== Data section

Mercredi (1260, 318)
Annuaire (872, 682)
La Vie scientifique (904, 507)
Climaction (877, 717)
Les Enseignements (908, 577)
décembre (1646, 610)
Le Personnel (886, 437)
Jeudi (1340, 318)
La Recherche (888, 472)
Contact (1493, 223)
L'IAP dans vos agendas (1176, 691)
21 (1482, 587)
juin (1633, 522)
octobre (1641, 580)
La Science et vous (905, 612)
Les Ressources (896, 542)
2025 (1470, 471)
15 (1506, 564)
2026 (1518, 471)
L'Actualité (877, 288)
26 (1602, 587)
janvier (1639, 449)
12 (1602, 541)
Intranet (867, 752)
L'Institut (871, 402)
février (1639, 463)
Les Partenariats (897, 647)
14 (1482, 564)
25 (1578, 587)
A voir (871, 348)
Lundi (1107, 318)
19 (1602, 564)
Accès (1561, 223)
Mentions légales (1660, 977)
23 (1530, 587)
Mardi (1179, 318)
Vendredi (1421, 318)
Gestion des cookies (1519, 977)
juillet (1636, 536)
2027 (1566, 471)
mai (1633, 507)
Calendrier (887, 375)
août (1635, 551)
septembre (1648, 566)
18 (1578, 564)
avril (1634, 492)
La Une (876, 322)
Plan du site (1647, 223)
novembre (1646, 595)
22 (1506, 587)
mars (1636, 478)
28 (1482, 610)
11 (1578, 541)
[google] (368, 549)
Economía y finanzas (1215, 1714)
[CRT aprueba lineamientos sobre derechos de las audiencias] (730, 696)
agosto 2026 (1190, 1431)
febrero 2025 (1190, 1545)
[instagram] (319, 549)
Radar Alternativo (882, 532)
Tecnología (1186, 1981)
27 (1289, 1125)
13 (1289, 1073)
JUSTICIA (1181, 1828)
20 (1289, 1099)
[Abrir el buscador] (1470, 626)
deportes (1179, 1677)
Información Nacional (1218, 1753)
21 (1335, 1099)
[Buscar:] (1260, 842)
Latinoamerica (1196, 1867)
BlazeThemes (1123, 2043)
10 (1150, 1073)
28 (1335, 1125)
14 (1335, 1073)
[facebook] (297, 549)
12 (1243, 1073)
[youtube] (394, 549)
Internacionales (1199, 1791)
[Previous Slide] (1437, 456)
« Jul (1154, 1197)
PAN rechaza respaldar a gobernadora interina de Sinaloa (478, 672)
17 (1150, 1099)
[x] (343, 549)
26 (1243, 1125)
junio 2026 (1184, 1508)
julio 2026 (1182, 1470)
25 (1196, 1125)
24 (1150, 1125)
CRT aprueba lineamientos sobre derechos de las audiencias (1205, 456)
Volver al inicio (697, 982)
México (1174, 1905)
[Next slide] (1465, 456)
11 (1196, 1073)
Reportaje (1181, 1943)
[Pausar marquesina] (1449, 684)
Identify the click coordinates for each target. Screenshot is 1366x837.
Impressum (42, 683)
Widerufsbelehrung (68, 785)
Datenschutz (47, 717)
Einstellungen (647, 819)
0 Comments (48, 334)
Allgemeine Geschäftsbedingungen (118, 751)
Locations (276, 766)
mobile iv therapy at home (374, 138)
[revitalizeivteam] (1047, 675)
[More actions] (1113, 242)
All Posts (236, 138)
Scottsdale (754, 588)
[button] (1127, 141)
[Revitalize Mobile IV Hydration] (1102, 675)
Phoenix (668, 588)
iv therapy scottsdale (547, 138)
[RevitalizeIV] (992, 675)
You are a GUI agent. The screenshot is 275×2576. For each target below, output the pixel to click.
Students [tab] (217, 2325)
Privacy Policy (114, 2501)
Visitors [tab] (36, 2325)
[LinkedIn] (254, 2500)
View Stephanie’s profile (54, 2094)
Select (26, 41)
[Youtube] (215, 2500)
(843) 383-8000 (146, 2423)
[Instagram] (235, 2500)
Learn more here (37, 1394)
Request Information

====

■ **Task statement**
Copy out all of the lines above again, putting "Sitemap" wherever "Plan du site" appears and changing nothing else.

■ **Solution for this exercise**
Mercredi (1260, 318)
Annuaire (872, 682)
La Vie scientifique (904, 507)
Climaction (877, 717)
Les Enseignements (908, 577)
décembre (1646, 610)
Le Personnel (886, 437)
Jeudi (1340, 318)
La Recherche (888, 472)
Contact (1493, 223)
L'IAP dans vos agendas (1176, 691)
21 (1482, 587)
juin (1633, 522)
octobre (1641, 580)
La Science et vous (905, 612)
Les Ressources (896, 542)
2025 (1470, 471)
15 (1506, 564)
2026 (1518, 471)
L'Actualité (877, 288)
26 (1602, 587)
janvier (1639, 449)
12 (1602, 541)
Intranet (867, 752)
L'Institut (871, 402)
février (1639, 463)
Les Partenariats (897, 647)
14 (1482, 564)
25 (1578, 587)
A voir (871, 348)
Lundi (1107, 318)
19 (1602, 564)
Accès (1561, 223)
Mentions légales (1660, 977)
23 (1530, 587)
Mardi (1179, 318)
Vendredi (1421, 318)
Gestion des cookies (1519, 977)
juillet (1636, 536)
2027 (1566, 471)
mai (1633, 507)
Calendrier (887, 375)
août (1635, 551)
septembre (1648, 566)
18 (1578, 564)
avril (1634, 492)
La Une (876, 322)
Sitemap (1647, 223)
novembre (1646, 595)
22 (1506, 587)
mars (1636, 478)
28 (1482, 610)
11 (1578, 541)
[google] (368, 549)
Economía y finanzas (1215, 1714)
[CRT aprueba lineamientos sobre derechos de las audiencias] (730, 696)
agosto 2026 (1190, 1431)
febrero 2025 (1190, 1545)
[instagram] (319, 549)
Radar Alternativo (882, 532)
Tecnología (1186, 1981)
27 (1289, 1125)
13 (1289, 1073)
JUSTICIA (1181, 1828)
20 (1289, 1099)
[Abrir el buscador] (1470, 626)
deportes (1179, 1677)
Información Nacional (1218, 1753)
21 (1335, 1099)
[Buscar:] (1260, 842)
Latinoamerica (1196, 1867)
BlazeThemes (1123, 2043)
10 (1150, 1073)
28 (1335, 1125)
14 (1335, 1073)
[facebook] (297, 549)
12 (1243, 1073)
[youtube] (394, 549)
Internacionales (1199, 1791)
[Previous Slide] (1437, 456)
« Jul (1154, 1197)
PAN rechaza respaldar a gobernadora interina de Sinaloa (478, 672)
17 (1150, 1099)
[x] (343, 549)
26 (1243, 1125)
junio 2026 (1184, 1508)
julio 2026 (1182, 1470)
25 (1196, 1125)
24 (1150, 1125)
CRT aprueba lineamientos sobre derechos de las audiencias (1205, 456)
Volver al inicio (697, 982)
México (1174, 1905)
[Next slide] (1465, 456)
11 (1196, 1073)
Reportaje (1181, 1943)
[Pausar marquesina] (1449, 684)
Identify the click coordinates for each target. Screenshot is 1366x837.
Impressum (42, 683)
Widerufsbelehrung (68, 785)
Datenschutz (47, 717)
Einstellungen (647, 819)
0 Comments (48, 334)
Allgemeine Geschäftsbedingungen (118, 751)
Locations (276, 766)
mobile iv therapy at home (374, 138)
[revitalizeivteam] (1047, 675)
[More actions] (1113, 242)
All Posts (236, 138)
Scottsdale (754, 588)
[button] (1127, 141)
[Revitalize Mobile IV Hydration] (1102, 675)
Phoenix (668, 588)
iv therapy scottsdale (547, 138)
[RevitalizeIV] (992, 675)
You are a GUI agent. The screenshot is 275×2576. For each target below, output the pixel to click.
Students [tab] (217, 2325)
Privacy Policy (114, 2501)
Visitors [tab] (36, 2325)
[LinkedIn] (254, 2500)
View Stephanie’s profile (54, 2094)
Select (26, 41)
[Youtube] (215, 2500)
(843) 383-8000 (146, 2423)
[Instagram] (235, 2500)
Learn more here (37, 1394)
Request Information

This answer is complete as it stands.